From: Stanislav Fomichev <sdf@google.com>
To: Jesper Dangaard Brouer <jbrouer@redhat.com>
Cc: brouer@redhat.com, bpf@vger.kernel.org, ast@kernel.org,
daniel@iogearbox.net, andrii@kernel.org, martin.lau@linux.dev,
song@kernel.org, yhs@fb.com, john.fastabend@gmail.com,
kpsingh@kernel.org, haoluo@google.com, jolsa@kernel.org,
kuba@kernel.org, toke@kernel.org, willemb@google.com,
dsahern@kernel.org, magnus.karlsson@intel.com, bjorn@kernel.org,
maciej.fijalkowski@intel.com, hawk@kernel.org,
netdev@vger.kernel.org, xdp-hints@xdp-project.net
Subject: Re: [xdp-hints] [RFC net-next v4 2/8] xsk: add TX timestamp and TX checksum offload support
Date: Thu, 27 Jul 2023 09:34:30 -0700 [thread overview]

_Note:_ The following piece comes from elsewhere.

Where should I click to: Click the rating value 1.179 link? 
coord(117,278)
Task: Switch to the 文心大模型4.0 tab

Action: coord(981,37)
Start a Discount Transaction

Message-ID: <ZMKclgdh4OVHEkJE@google.com> (raw)
In-Reply-To: <cce9db50-8c9d-ea97-cb88-171fa46cc064@redhat.com>
On 07/27, Jesper Dangaard Brouer wrote:
>
>
> On 26/07/2023 23.25, Stanislav Fomichev wrote:
> > On 07/26, Jesper Dangaard Brouer wrote:
> > >
> > >
> > > On 25/07/2023 01.59, Stanislav Fomichev wrote:
> > > > diff --git a/include/linux/netdevice.h b/include/linux/netdevice.h
> > > > index 11652e464f5d..8b40c80557aa 100644
> > > > --- a/include/linux/netdevice.h
> > > > +++ b/include/linux/netdevice.h
> > > > @@ -1660,6 +1660,31 @@ struct xdp_metadata_ops {
> > > > enum xdp_rss_hash_type *rss_type);
> > > > };
> > > > +/*
> > > > + * This structure defines the AF_XDP TX metadata hooks for network devices.

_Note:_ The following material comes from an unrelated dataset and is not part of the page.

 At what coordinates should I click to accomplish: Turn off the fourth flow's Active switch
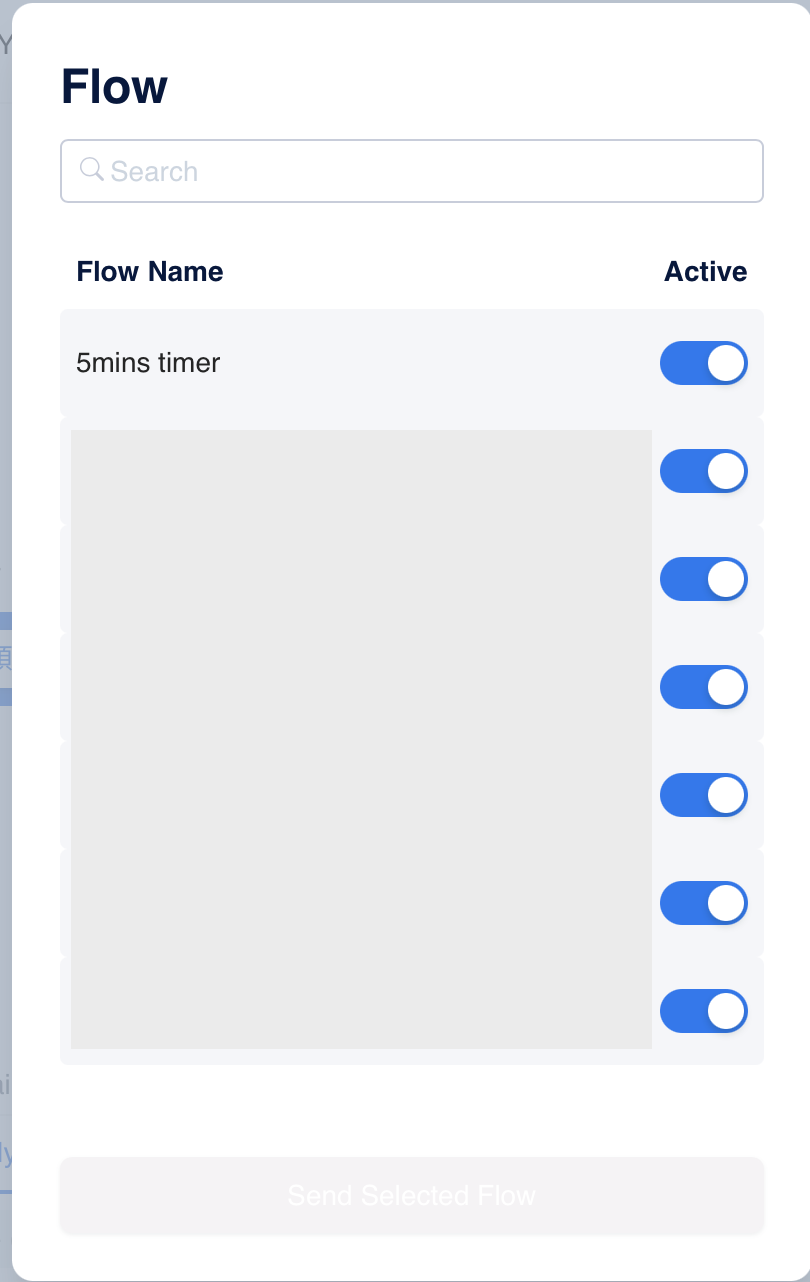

> > > > + * The following hooks can be defined; unless noted otherwise, they are
> > > > + * optional and can be filled with a null pointer.
> > > > + *
> > > > + * int (*tmo_request_timestamp)(void *priv)
> > > > + * This function is called when AF_XDP frame requested egress timestamp.
> > > > + *
> > > > + * int (*tmo_fill_timestamp)(void *priv)
> > > > + * This function is called when AF_XDP frame, that had requested
> > > > + * egress timestamp, received a completion. The hook needs to return
> > > > + * the actual HW timestamp.
> > > > + *
> > > > + * int (*tmo_request_timestamp)(u16 csum_start, u16 csum_offset, void *priv)
> > > > + * This function is called when AF_XDP frame requested HW checksum
> > > > + * offload. csum_start indicates position where checksumming should start.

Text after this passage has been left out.